DATA EXCERPTS Start Marker
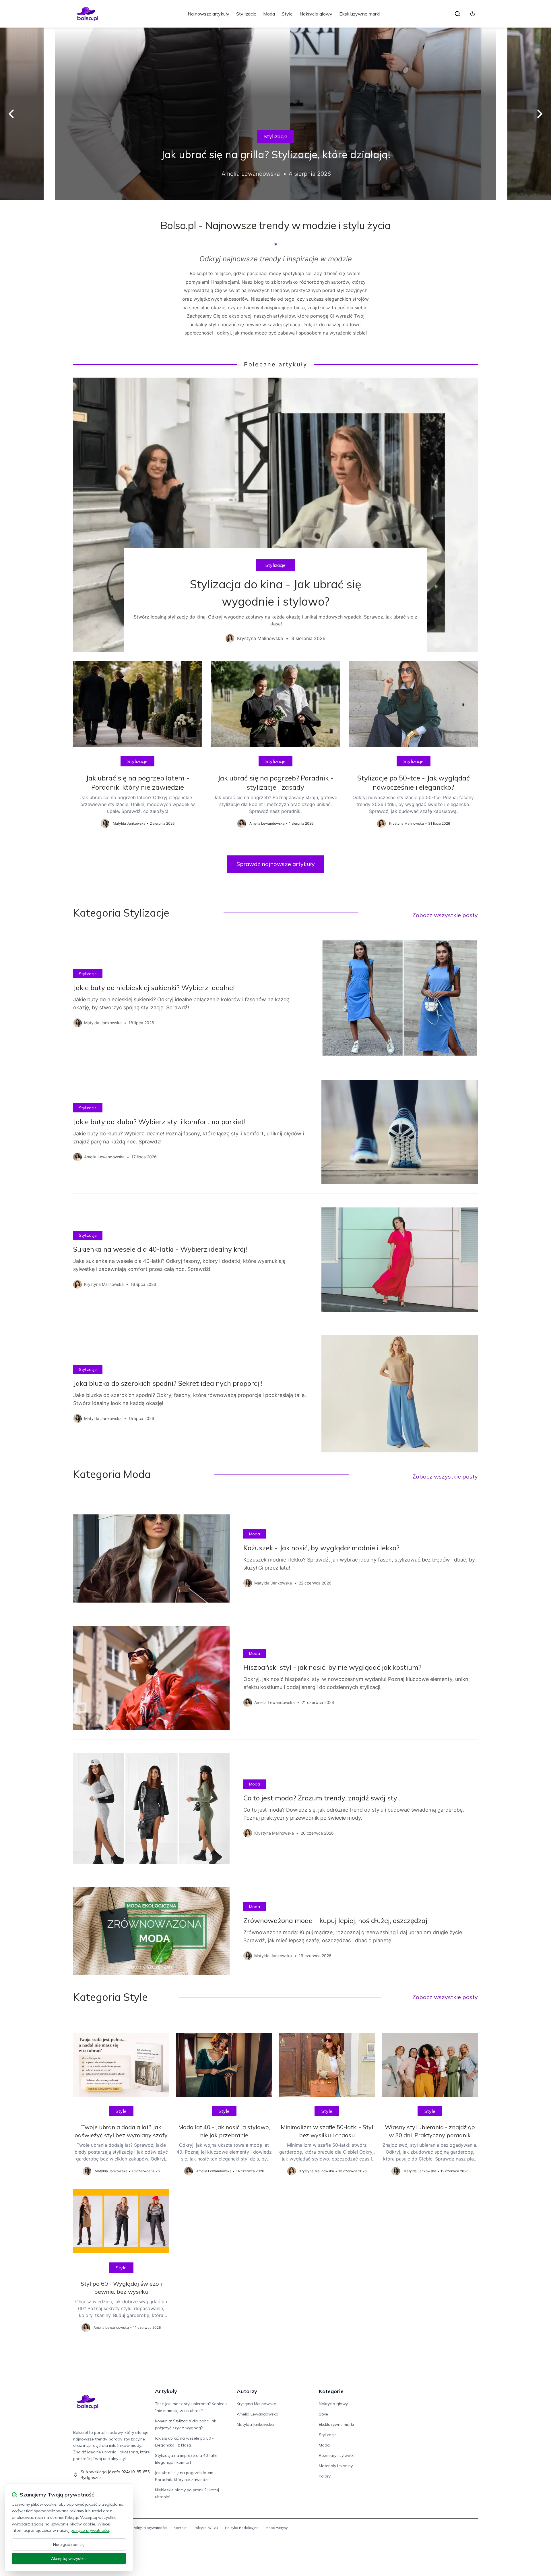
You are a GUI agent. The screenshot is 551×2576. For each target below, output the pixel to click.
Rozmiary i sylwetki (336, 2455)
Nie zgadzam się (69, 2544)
DATA EXCERPTS End Marker
DATA EXCERPTS Start Marker
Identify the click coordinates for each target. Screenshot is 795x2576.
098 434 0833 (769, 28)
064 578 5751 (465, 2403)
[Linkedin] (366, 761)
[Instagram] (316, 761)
DATA EXCERPTS End Marker
DATA EXCERPTS Start Marker
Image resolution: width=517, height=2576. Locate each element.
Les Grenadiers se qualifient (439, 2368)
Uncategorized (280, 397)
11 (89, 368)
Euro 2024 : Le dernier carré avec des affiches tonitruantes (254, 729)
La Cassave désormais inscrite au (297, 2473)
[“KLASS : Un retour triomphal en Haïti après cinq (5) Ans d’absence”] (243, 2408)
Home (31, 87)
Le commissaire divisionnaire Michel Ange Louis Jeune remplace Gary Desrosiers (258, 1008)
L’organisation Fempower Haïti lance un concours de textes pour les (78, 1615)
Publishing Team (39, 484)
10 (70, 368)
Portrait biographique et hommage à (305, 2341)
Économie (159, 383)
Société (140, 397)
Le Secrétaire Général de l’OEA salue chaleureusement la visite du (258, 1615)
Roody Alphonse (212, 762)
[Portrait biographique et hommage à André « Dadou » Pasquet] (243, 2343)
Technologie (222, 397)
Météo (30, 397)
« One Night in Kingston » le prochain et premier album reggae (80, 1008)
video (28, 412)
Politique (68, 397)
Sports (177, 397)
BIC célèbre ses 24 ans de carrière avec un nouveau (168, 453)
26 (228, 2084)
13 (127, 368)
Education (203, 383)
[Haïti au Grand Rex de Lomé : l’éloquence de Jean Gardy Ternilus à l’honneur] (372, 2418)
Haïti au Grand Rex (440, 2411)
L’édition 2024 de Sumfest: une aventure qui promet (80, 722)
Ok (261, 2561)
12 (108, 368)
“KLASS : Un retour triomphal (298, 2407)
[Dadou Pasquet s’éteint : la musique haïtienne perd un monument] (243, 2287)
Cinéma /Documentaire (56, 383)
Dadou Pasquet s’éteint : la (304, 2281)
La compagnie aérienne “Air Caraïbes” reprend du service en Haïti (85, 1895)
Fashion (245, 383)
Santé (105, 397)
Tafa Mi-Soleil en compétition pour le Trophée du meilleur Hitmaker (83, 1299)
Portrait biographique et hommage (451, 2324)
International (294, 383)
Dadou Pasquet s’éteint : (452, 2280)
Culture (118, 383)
DATA EXCERPTS End Marker
• **EXERCISE OBJECTIVE**: Report the lines above that contain "hommage".

• **EXERCISE OUTPUT**:
Portrait biographique et hommage à (305, 2341)
[Portrait biographique et hommage à André « Dadou » Pasquet] (243, 2343)
Portrait biographique et hommage (451, 2324)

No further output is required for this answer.